’Twas third grade, I think, and I was to make my dramatic debut as a cold germ before the general assembly of Pierrepont Elementary School. Chosen to portray my fellow germ was Walter Mortimer (mon frere, mon semblable), the two of us appropriately undersized and towheaded. To heighten the effect, we both had to wear look-alike costumes, flannel pj’s over our school clothes. Bill Staehle, as I recall, played Johnny, who through certain practices of clean living and incantations of good health would banish us cold germs forever. The instrument of this exorcism was one of those pre-aerosol, hand-pumped bug sprayers, supposedly cleansed of insecticide.
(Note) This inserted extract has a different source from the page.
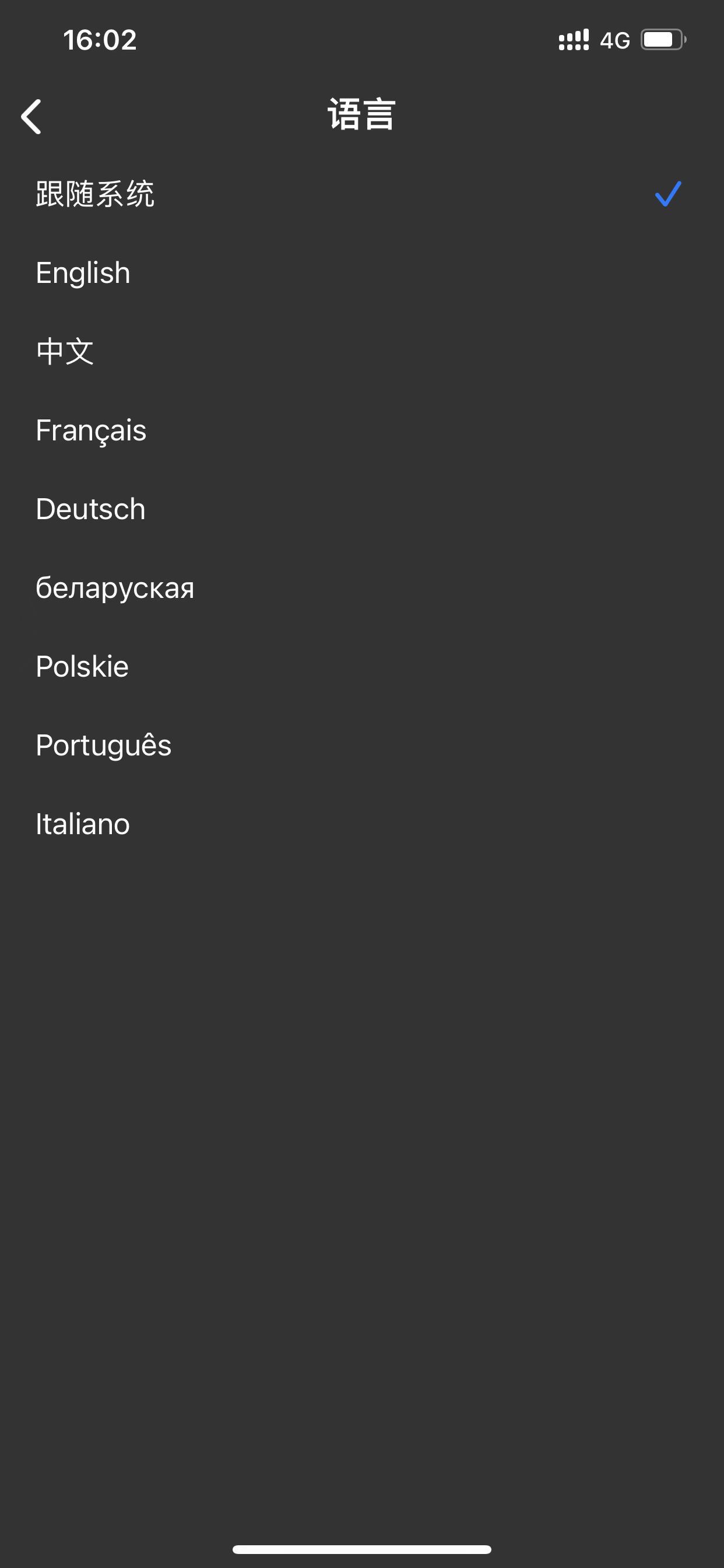
Task: Pick Deutsch in the language list
Action: [91, 509]
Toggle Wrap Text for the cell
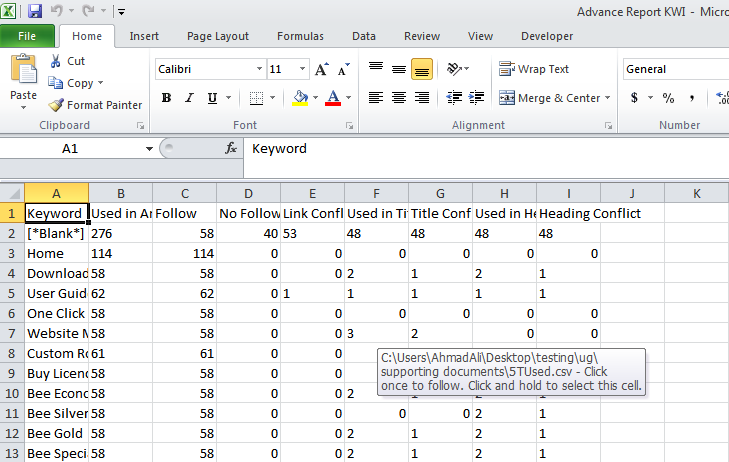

Whether due to stage fright, the warmth of the pj’s, or some forgotten residue of insecticide, whether for one of these things or for all of these things, when, at the play’s climax, Bill Staehle sprayed, I puked. Then Walter puked.
My next distinct memory is resting my head on a desk in Miss Gal’s office as I waited for my brother to take me home.
Leonard Rogoff
Hillsborough, N.C.
Eleven years ago, on the opening day of school in Brooklyn, New York, I crossed the hallowed line between student and teacher — and in front of 33 fidgeting fourth graders, assumed my first job as The Teacher.
Like your first love, your first class finds you fresh with an optimism and devotion that is a joy to behold. I was a Florence Nightingale of the blackboard — what visions of guiding and enriching! But as with any first love, the harsh realities of life eventually came crashing through.
A funny thing had happened to the public schools on my way through college. The sense of peaceful order and solemn silence I had appreciated as a child was as outdated in the schools now as the clothes we wore back then. Overcrowding, discipline problems, racial tensions and severe academic weakness replaced the structure and serenity (albeit boring) that I remembered (and expected) in school. Somebody had drastically changed the rules, and the children I taught lived in a different world than I had. It was hard to catch up.
Class 4-409 was the seventh lowest of nine fourth-grade classes. It was an integrated class with reading levels ranging from first grade to fourth. It would have been challenging enough to meet their academic needs in such an overcrowded and tense environment — but to meet their extreme emotional needs was impossible. Still they asked. And I tried.
Every class has a Gerard, and my first class had a dandy one. Gerard’s mother had tried to poison him as a baby, but was unsuccessful. With this loving background, it was easy to see why Gerard was such a menace to the class, and to himself. Gerard is the kid who pasted his hand during math, and when I sent him to the back sink to wash up, decided to wash his hair. Then he walked up the aisles flicking his wet hands over everyone’s test papers.
Another fun prank of Gerard’s was to engineer a scheme with his buddies, and for 45 minutes I worried anxiously where three of my students had gone. The school frowns upon teachers losing students and I had no idea where they were when the reading teacher asked to see them. Then I heard laughter from the wardrobe, opened the doors, and found Gerard and the other two boys hanging by their collars from a coat hook.
While these incidents seem amusing, they are not easy to teach through. One of a teacher’s hardest tasks is to be interesting, helpful and enriching to a variety of people without letting the problems or needs of a few dominate your time.
But how could I tell Daniel, who had sixteen (natural) brothers and sisters, that he needed to memorize his multiplication tables, when all he wanted was some personal attention? How could I ignore Elizabeth, who came to school blue in the winter because her mother, a prostitute, dressed her in a summer dress and sandals?
In my eight years of teaching, I have met children from heartbreaking circumstances who have greatly undermined the effectiveness of group education. To stick it out in the public schools means letting some precious souls slip away in an effort to help the many survive.
As a parent, I don’t want my child in any of the public schools I have taught in (from New York to Virginia), but as a public school teacher, I feel obliged to do my best in a sometimes insane system.
But still I go back, and all the Gerards along the way haven’t totally diluted the joys and rewards of working with children. I have had other jobs, but have never found the satisfaction in typing that I find in the eyes of an enthusiastic child.
Teaching may be the one job that allows you to get a half-empty bottle of cologne from a well-meaning but poor child at Christmas. It provides the opportunity of answering the unforgettable question, “How do you spell dummy-stuffer?” from the boy whose father worked with mannequins in a department store, and needed to fill in “Father’s Occupation” on a federal form. And it is the only place you’ll hear such exchanges as: “What did the Romans do to the early Christians?” “Throw them to the loins.” Or, “Where was the Great Wall of China built?” “In New York. . . .”
Best of all, it is the only place to be on a sunny June day, when instead of running out of the room to catch a bus home, a child stays late to give you a hug, and to thank your for being his best teacher.